En dehors de ce message de dépathologisation, il faut continuer à demander la décriminalisation de la transidentité, car elle est encore considérée comme un crime ou un délit dans une dizaine de pays.  Enfin, notre combat contre les discriminations, les discours de haine et les violences doit bénéficier aux personnes trans comme aux gays, aux lesbiennes, aux personnes bisexuelles ou intersexes. Toutes les violences en raison de l’orientation sexuelle ou de l’identité de genre doivent être combattues.
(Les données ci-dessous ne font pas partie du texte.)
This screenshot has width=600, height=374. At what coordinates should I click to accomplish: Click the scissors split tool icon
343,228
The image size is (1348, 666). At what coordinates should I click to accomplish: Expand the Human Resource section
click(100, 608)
Causette : On parle beaucoup de pays qui ne sont pas forcément occidentaux. Mais plus proche de chez nous, il y a eu en 2021 le meurtre de Samuel Luiz en Espagne. Aux États-Unis, une tuerie homophobe a aussi eu lieu en novembre dernier dans une discothèque du Colorado. Comment pouvez-vous agir aussi pour ces pays-là, où l'homosexualité est dépénalisée depuis longtemps ?
J-M.B. : Dans des pays progressistes, qui ont une logique de reconnaissance, avec le mariage pour tous ou l'homoparentalité, l'homophobie et la transphobie n'ont pas disparu. Aucun pays ne peut dire qu’il est arrivé à éradiquer ce fléau. On doit continuer à lutter, à mieux partager notre expérience et notre expertise sur ces sujets. En particulier avec des pays comme l'Espagne et de l'Union européenne. On doit resserrer nos liens et développer notre coopération. Cinq pays disposent, par ailleurs, d'un ambassadeur aux droits LGBT+ : le Royaume-Uni (Nick Herbert), les États-Unis (Jessica Stern), la Nouvelle-Zélande (Louisa Wall), l'Argentine (Alba Rueda) et l'Italie (Fabrizio Patri). Nous nous réunissons régulièrement pour partager nos bonnes pratiques et nous coordonner.

Causette : Avez-vous, enfin, un regard sur ce qu'il se passe en France ? Est-ce que vous avez la possibilité aussi d'agir en Hexagone, notamment quand on voit le harcèlement homophobe qui a conduit à la mort du petit Lucas en janvier ?
J-M.B. : Mes missions sont exclusivement internationales. Mais Isabelle Rome, la ministre déléguée chargée de l'Égalité entre les femmes et les hommes, m'a permis de participer à la concertation visant à l'élaboration le plan national de lutte contre le harcèlement. Je participerai donc aux échanges sur les actions à mener en Europe et à l’international. Et je rapporterai sur les bonnes pratiques qui existent ailleurs et qui peuvent nous inspirer.